• The Government has launched a consultation entitled “Recovery of Public Sector Exit Payments” following a pledge to clamp down on high paid public sector employees receiving generous redundancy and other exit packages and then returning to the public sector soon after whilst keeping their payments. The consultation document contends that whilst redundancy and other exit payments have played an important part in facilitating reforms to improve public services and reducing unnecessary bureaucracy, allowing recovery will promote fairness and value for money for the taxpayer.

    This article examines some of the questions raised by the consultation document and looks at the proposals put forward by the Government.

    What is the concern?

    A number of recent high profile cases have highlighted that some individuals have received significant payments and then quickly returned to a role within the public sector.

    For example, a recent report by the Health Select Committee has suggested that among 19,000 redundancies within the NHS, 17% of those individuals had been rehired and most of those within a year.

    Whilst it is recognised that a number of workforces already have arrangements to recover some or all exit payments where an employee returns after a short period, such provisions are not universal. The proposals being considered by the government seek to establish some national rules to underpin individual employer’s policies and will not replace existing policies which go further than these proposals.

    What are the proposals being consulted on?

    The government is proposing that:

    • High earning public sector employees (defined as those earning £100,000 or above) would repay exit payments in full if they return to the public sector within 28 days or on a pro-rata basis if they return after 28 days but within 12 months. After 12 months, there will be no requirement to repay an exit payment.
    • The measures are applied to employees moving between the same section of the public sector – with the definition of each section to be clarified through the consultation process.
    • A taper would apply for those earning between £100,000 and around £80,000. Recovery of exit payments below the lower threshold would continue to be determined by the employer or through national contracts.
    • Recovery provisions will be applied to both lump sum payments and any benefits to employees who are offered early access to pension.
    • Where employees have an existing contractual right to compensation, the government would be given power to enable the variation of existing contractual terms which contradict with their policy proposals.
    • In exceptional circumstances, the recovery provisions may be waived.

    Who will they apply to?

    It is proposed that they will apply across as much of the public sector as possible, with few exceptions. Currently, the Government is suggesting excluding the Armed Forces and some public financial corporations such as The Royal Bank of Scotland and Northern Rock Asset Management.

    What types of payments will be recoverable?

    The provisions are intended to apply to a wide range of payments including redundancy payments (both voluntary and compulsory), discretionary payments made to buy out reductions in pensions, ex-gratia payments, special severance payments, contractual compensation payments and payments in lieu of notice.
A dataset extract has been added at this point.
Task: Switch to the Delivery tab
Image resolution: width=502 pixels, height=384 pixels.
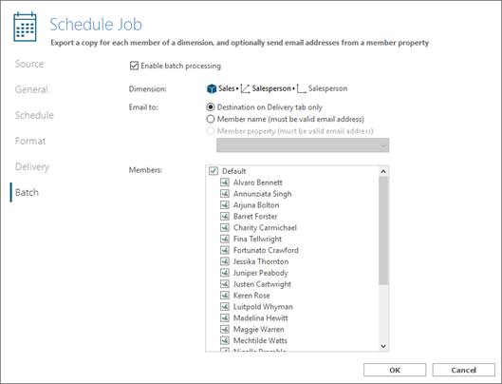Action: click(x=32, y=167)
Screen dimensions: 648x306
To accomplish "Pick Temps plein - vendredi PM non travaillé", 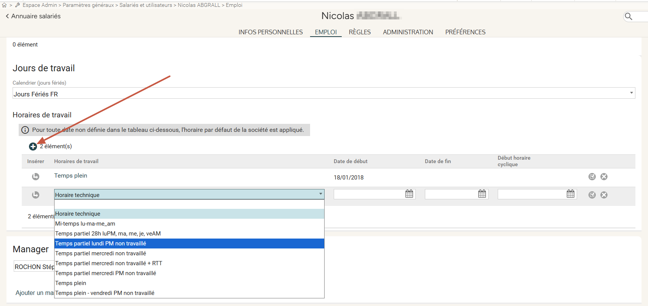I will [189, 293].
    Exit payments made in respect of injury caused by the employment, serious ill health and ill health retirement will be excluded.
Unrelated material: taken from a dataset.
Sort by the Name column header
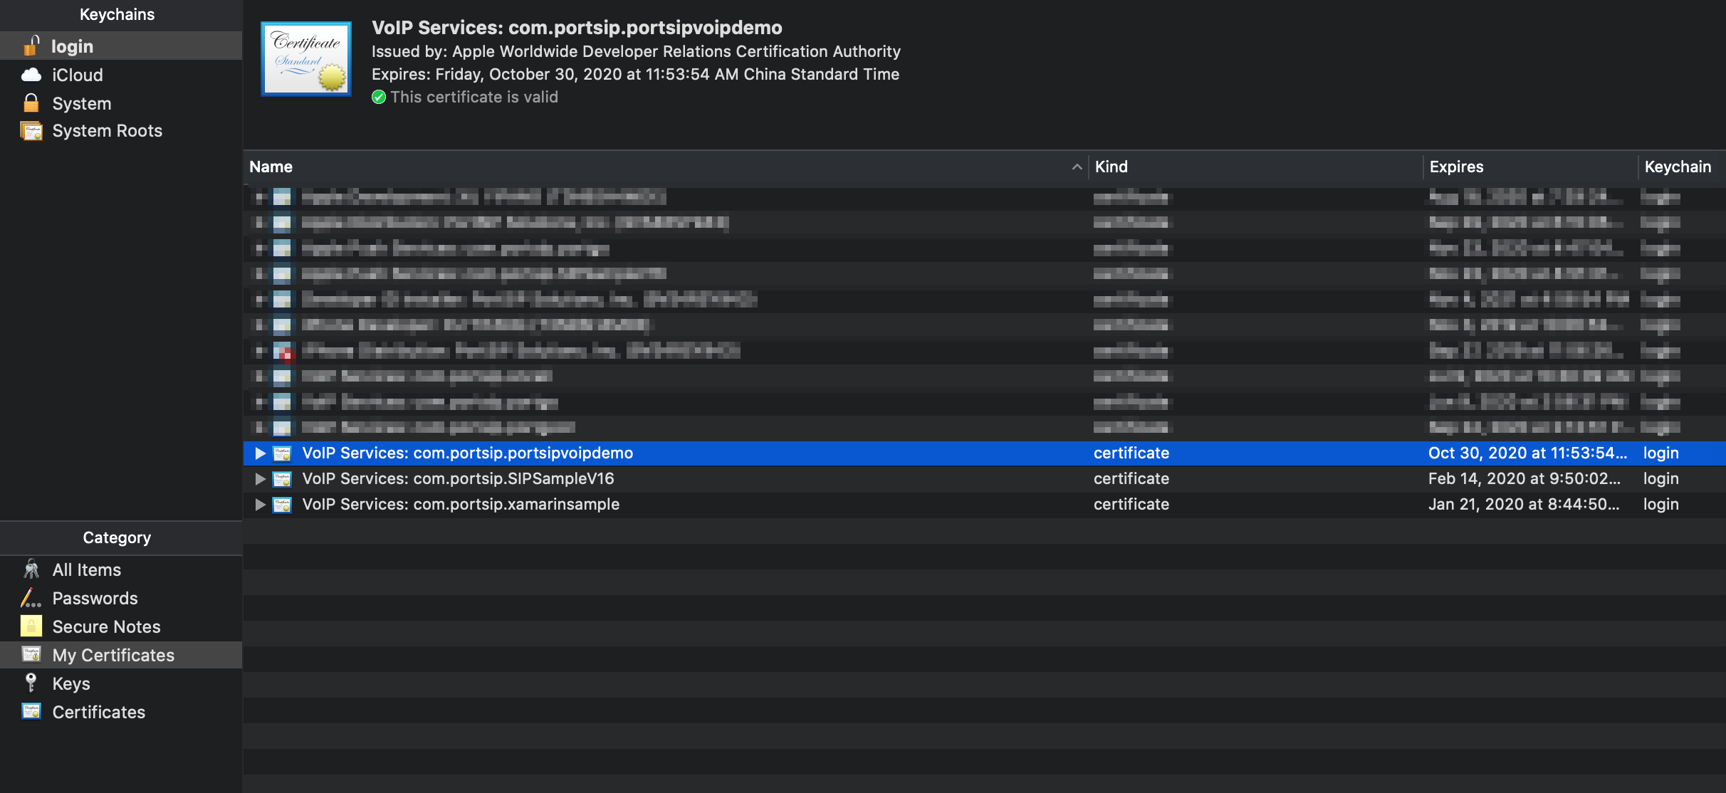 tap(271, 167)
    When is a decision likely to be made?

    The consultation is published until 17 September 2014, with the intention that any measures are implemented thorough primary legislation by April 2016 at the latest. The final deadline will be decided following the consultation.

    The proposals set out are in an early stage, and the end result may well be different from the initial suggestions put forward in the consultation document. We will keep you updated as we keep a close eye on further developments.